Bruxelles soutient la préférence nationale à l’emploi au Maroc.

Question de Dominique Martin à la Commission européenne.

Bruxelles soutient la préférence nationale à l’emploi au Maroc.

Le Maroc et l’Union européenne (UE) ont signé le 24 juillet 2018 un nouvel accord de pêche Maroc-UE[1].

Ce texte précise les conditions d’accès pour les flottes des États membres sur des zones de pêches marocaines. L’UE versera chaque année au Maroc une taxe annuelle de 52 millions d’euros, soit une hausse de 30%, et sera contrainte de débarquer une certaine quantité de poisson au Maroc.

Concernant l’emploi, les navires européens devront former et employer des marins marocains[2]. C’était déjà le cas dans le précédent accord. D’après le Département marocain de la Pêche Maritime, près de 1 000 contrats de travail concernant l’embarquement de marins marocains sur des navires européens ont été conclus entre 2014 et 2016. Des observateurs marocains sont aussi systématiquement embarqués sur tous les chalutiers pélagiques industriels.

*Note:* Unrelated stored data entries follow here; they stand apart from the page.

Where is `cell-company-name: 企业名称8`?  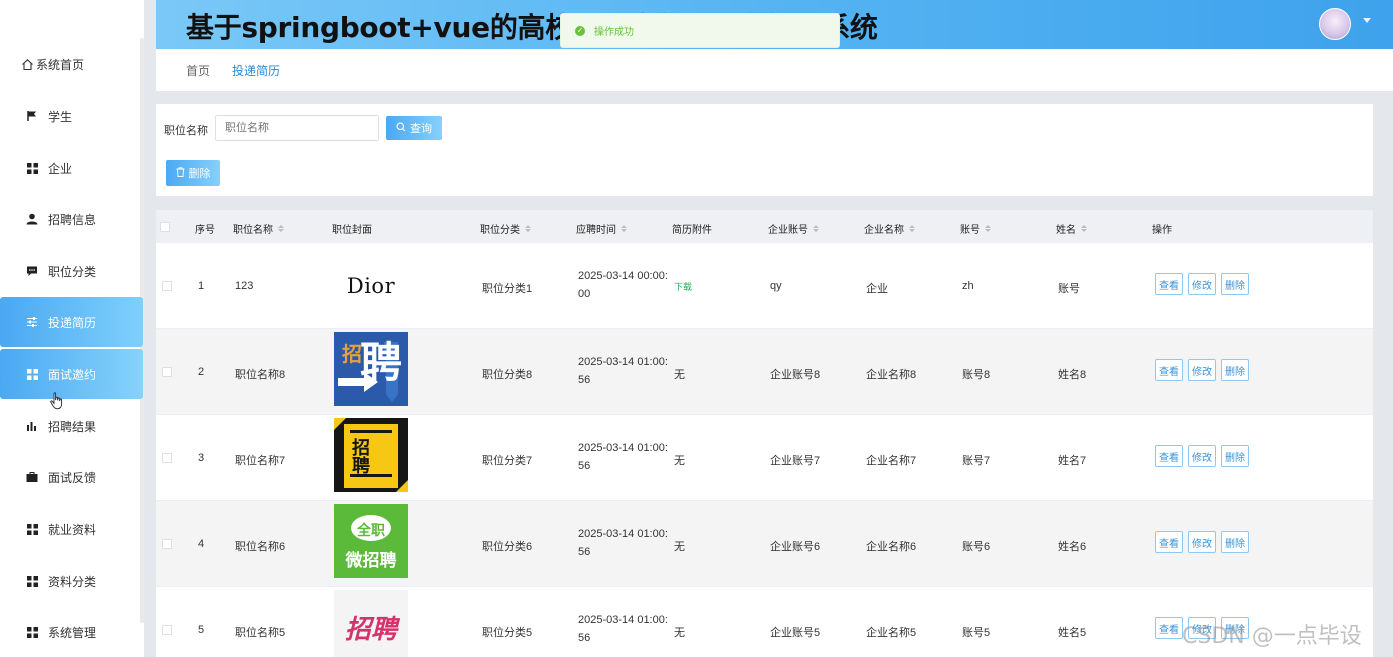
cell-company-name: 企业名称8 is located at coordinates (892, 375).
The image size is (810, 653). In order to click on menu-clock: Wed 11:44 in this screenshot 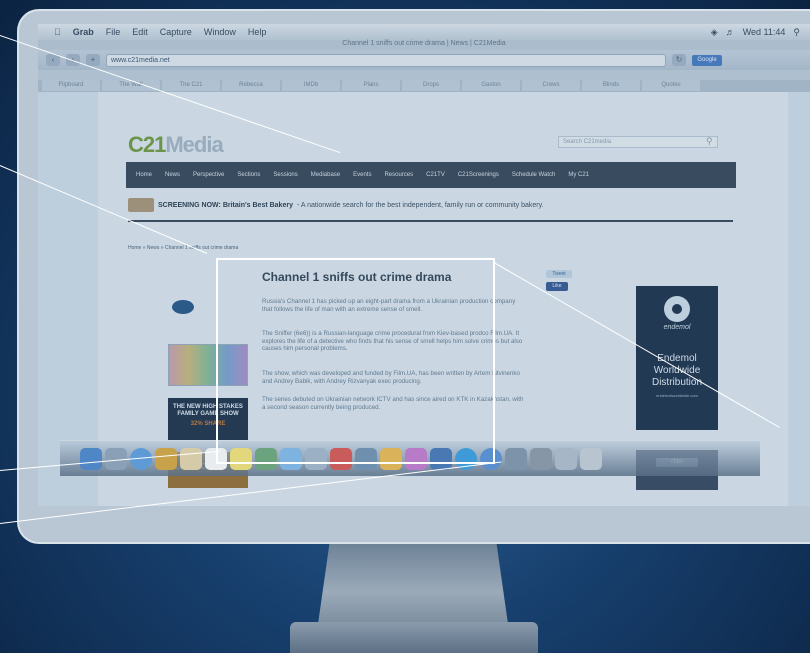, I will do `click(764, 32)`.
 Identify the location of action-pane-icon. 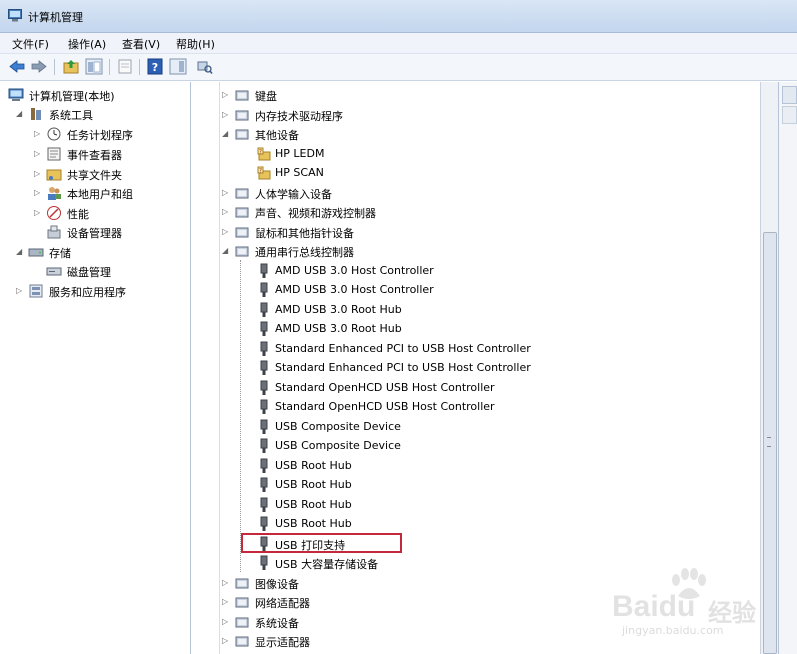
(178, 66).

D’après la Commission cet accord de pêche a pour objectif spécifique de contribuer au développement économique et social du secteur de la pêche au Maroc par l’emploi de marins marocains et dans les filières installées sur place[3].

 

Pourquoi la Commission n’instaure pas des clauses similaires de préférence à l’emploi ou de transfert technologique dans ses accords commerciaux ?

C’est ainsi que nos savoir-faire et nos ingénieurs partent aux 4 coins du monde.

 

 

[1] https://www.yabiladi.com/articles/details/67390/maroc-l-ue-paraphe-nouvel-accord.html

[2] https://www.leconomiste.com/article/1031220-peche-l-accord-maroc-ue-toujours-en-negociation

[3] https://eur-lex.europa.eu/legal-content/FR/ALL/?uri=CELEX:52018SC0001

 

Réponse donnée par Mme Malmström au nom de la Commission européenne (13.3.2019)

Le Maroc est l’un des partenaires les plus proches de l’Union européenne dans son voisinage méridional pour un large éventail de problèmes. Le partenariat avec le Maroc est un engagement stratégique à long terme pour l’UE. L’Union apprécie non seulement ses relations bilatérales avec le Maroc, mais aussi le rôle régional et international de ce pays, qui en fait un allié important.

 

Dans ses accords commerciaux, l’UE inclut des dispositions qui facilitent la mobilité professionnelle d’un large éventail de personnes hautement compétentes et qualifiées.

 

En ce qui concerne le transfert de technologies, les accords commerciaux conclus par l’UE contiennent souvent des dispositions sur la coopération dans les domaines suivants: «transfert de technologies, de l’innovation et de la R&D» (article 45 de l’accord d’association UE‑Égypte), «recherche scientifique et technologique» (article 45 de l’accord d’association UE‑Maroc) ou «innovation technologique et transfert de nouvelles technologies et de savoir-faire» (article 47 de l’accord d’association UE-Tunisie).

 

Ces accords commerciaux ne peuvent être comparés aux accords de partenariat de l’UE sur la pêche durable, qui prévoient l’accès aux opérations de pêche des navires battant pavillon de l’UE dans les eaux relevant de sa souveraineté ou de la juridiction d’un pays partenaire. Cet accès est accordé moyennant le versement d’une compensation financière et d’autres avantages de la part de l’UE, y compris des dispositions visant à développer le secteur de la pêche du pays partenaire, telles que des dispositions relatives à l’emploi.